The aerospace industry does huge amounts of public relations work to paint itself as a benevolent, science-focused industry, and it’s been pretty successful in its greenwashing efforts. The summit, hosted in Ōtautahi on September 23-24, is themed Aerospace for Good, its website flooded with buzzwords like “sustainability” and “diverse“.
But beneath this glossy corporate veneer lies a violent truth about aerospace. Its ties to foreign militaries and weapons companies mean that the industry is steeped in blood.
A closer look at the Aerospace Summit reveals links to weapons of destruction. The summit will be attended by representatives from Boeing and Lockheed Martin, the world’s fourth and first biggest weapons manufacturers respectively.
Boeing Sustainability lead Kimberly Camrass is speaking at the conference. Meanwhile, thousands of Boeing guided missiles have been shipped to Israel and used to target aid workers and civilians this year.
A Palestinian father, whose family was killed by a bomb with a Boeing serial number, described how “the bodies were reduced to shreds”. The only recoverable piece of his baby daughter’s body was her hand. Weapons executives who are profiting from the deaths of children are being welcomed into Christchurch.
A key sponsor of the Summit is Rocket Lab, a New Zealand/US aerospace company that conducts suborbital launches for various corporate interests.
Their launches for the US military could be, according to the Public Advisory Committee on Disarmament and Arms Control, breaking New Zealand’s nuclear free law.
Last year they launched four Haste (Hypersonic accelerator suborbital test electron) tests for American weapons contractor Leidos, and they have plans to launch further Haste tests in the coming year.

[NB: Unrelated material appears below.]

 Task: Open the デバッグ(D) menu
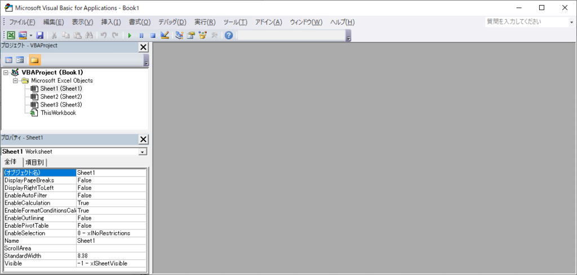point(172,22)
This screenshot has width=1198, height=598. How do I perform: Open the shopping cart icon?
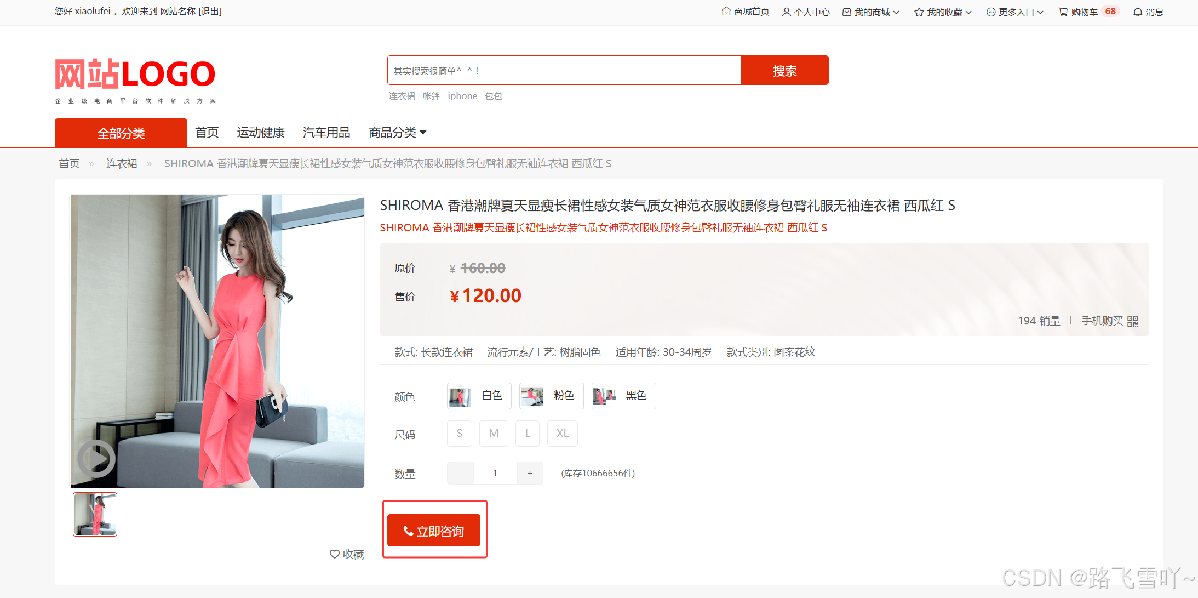[x=1063, y=12]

The purpose of these tests is to facilitate hypersonic weapons development for the US military.
Rocket Lab and the aerospace industry present themselves as peace-loving and science focused, but are only too happy to assist the most powerful military in the world to build vast weapons systems.
Last week, Stop The Space Waste, the peace action group opposing this summit, met with Mark Rocket, president of Aerospace NZ, former co-director of Rocket Lab, and summit host. His willingness to speak with us was encouraging, but I would say he spent most of the meeting talking in circles, throwing out phrases like “global context” and “industry dialogue” to avoid addressing our concerns about US military expansion.
My impression was that he seemed resigned to his role in the military weaponry supply chain, and adamant that Aerospace NZ taking a stance against military ties wouldn’t actually change anything.
We were equally adamant that it was important for New Zealand to honour its anti-nuclear legacy by cutting ties with violent militaries.
Round and round we went, until my activist colleague made a final point. “The elephant in the room is the killing. We don’t talk about the killing. Nobody wants to talk about the killing.” There was a long, long silence. Mark avoided our gaze.
As we protest outside the Aerospace Summit, that will be our message. We can’t keep looking away as companies like Rocket Lab drag our country further into the control of murderous foreign militaries. We can’t keep looking away while executives from weapons companies speak in our city while their pockets are lined by the slaughter of children overseas. And we can’t keep turning away from the violence that New Zealand’s aerospace industry facilitates.